There has often occur changes of sequences from the same piece of DNA due to biological mutation through evolution history, variables of experimental environment factors, uncertainty of measurement and unknown flaws of program algorithms concerned with genome sequencing process as the volume of sequence databases has been tremendously increased. It is not currently convinced that the recently updated sequences in databases are the accurate sequences. Therefore, one of emerging issues for managing sequence database is to manipulate changes of sequences over time in order to facilitate mutation and evolutionary relationship studies. In this respect, sequence identifiers in existing sequence databases have been altered into stable identifiers which can identify changed sequence entries. Furthermore, existing sequence database can not serve retrieving past sequence changes and support searching snapshot images of current sequences.

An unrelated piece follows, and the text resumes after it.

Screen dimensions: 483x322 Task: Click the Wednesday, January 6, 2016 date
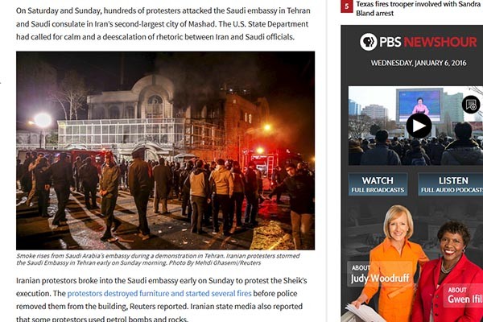coord(419,63)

Thus, in this paper we propose modeling of sequence versions for sequence changes of the same piece of DNA using a time stamp attribute in a temporal data model and mechanism of management of sequence versions in a sequence database by applying trigger rules(Event-Condition-Action) in an active database system. In the modeling of sequence versions, a sequence version includes the time stamp attributes into each tuple with representing transaction time to imply time duration of its existing in the sequence database. These sequence versions are represented by XML. The mechanism of management of sequence versions includes algorithms of operations for detection and creation of a new sequence version, and deletion. The proposed mechanism is automatically executed by triggering active rules based on Oracle DBMS once events of database update operation for sequences are occurred. This study shows that it retrieves history of sequence changes, applying a temporal model to manage valid genomic sequence versions and facilitating performing version management operations with active rules.